Thursday, March 12, 2009

You Rock

Hilda gave me a bat to put under my bed yesterday. She said it's just in case anyone ever breaks in. ... Whaddya bet I forget it's down there if that happens? I think I'd be more likely to call 911, then escape through my window or something. Well maybe I could at least break the window with the bat. :)

So Pete and I went to visit my family in TN last weekend and got everyone to play Rock Band. (Minus Seth because he had a headache. ... Which I'm sure we made better by attempting to belt out "Heartbreaker" and "Say it Ain't So"). Emily decided the drums are her thing and my suspicions that I'd be a horrible singer were confirmed. But it was a lot of fun. I like when you finish a song and it says "You Rock!"



I've also noticed that Emily has formed some odd habits. Funny quote by Emily after drinking a capful of lemon juice: "Makes ya wanna pucker up like you're about to take a kiss!" (I guess she's more into receiving than giving).

Sunday, we cooked out at a local park. I told Pete it was windy, but as a former Fargo resident, he laughed at me and said that was nothing. I settled for breezy. He also laughed a couple of weeks ago when schools were closed for predicted cold weather. Even Seth was out of school when there wasn't snow on the ground. For the longest time, one of my biggest fears has been hitting a deer while driving, but now I'm also afraid of driving in the snow if we move up north. Maybe I could put tennis rackets on the bottom of my shoes and walk there. Or get a sled dog. I wonder if they really respond to "mush." Hmmm...
On the bright side, I'm working on some great projects at work. One is about '80s and '90s fashion and the other one is about farming. I visited a farm today and got to sit in a ginormous combine and look inside a grain bin. I can't make stuff grow, so I doubt I'd be a good farmer, but maybe I could have some lambs or something. I'd have to sell them before they become sheep because their wool gets nappy. I told Pete I couldn't have any horned animals.

P.S. I just finished a take-home midterm about an hour ago. One down, one to go. Woo woo!

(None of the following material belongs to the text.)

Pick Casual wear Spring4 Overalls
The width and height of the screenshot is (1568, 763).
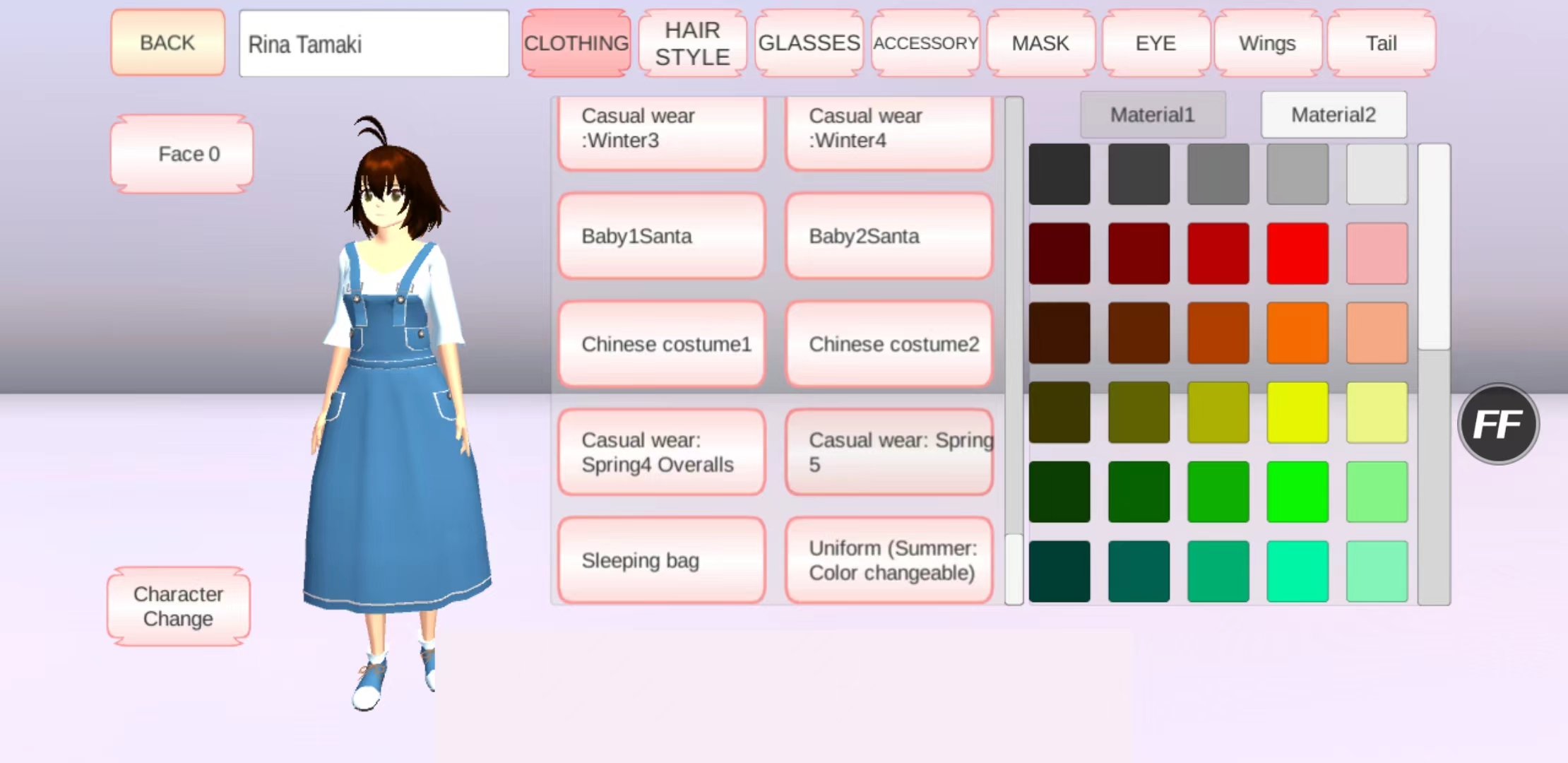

P.P.S. The exercise ball experiment isn't working. I think it's actually deflating from non-use.

Tuesday, March 3, 2009

Shoulda Lived in the '20s

When I lived with Sara, I routinely got sucked into garbage television that was nevertheless entertaining, if not only to make fun of it.

Since moving in with Hilda, who only has basic cable, I don't have as many possible shows to get attached to and not much time to do so if I did. At least half the time I'm in front of the tube, I'm watching my "Golden Girls" DVDs. ... But last night, I could NOT tear myself away from "The Bachelor" as ridiculous as the show is. I hadn't watched any of this season's episodes until then and was completely glued.

If you watched it, you know why, and if not, maybe I've persuaded you to look it up online. :) Either way, I advise you to not watch next season because you WILL get attached. How are such stupid, fake shows so addicting?

I should've lived in the '20s before television. ...

P.S. I just saw a commercial for Humira, an arthritis medication, and it shows X-ray slides of what can happen if you don't treat arthritis. Having four crooked fingers (although it's barely noticeable), it really scared me. What if I have premature arthritis and wake up one morning with 10 crooked fingers? Another reason to stay away from the TV.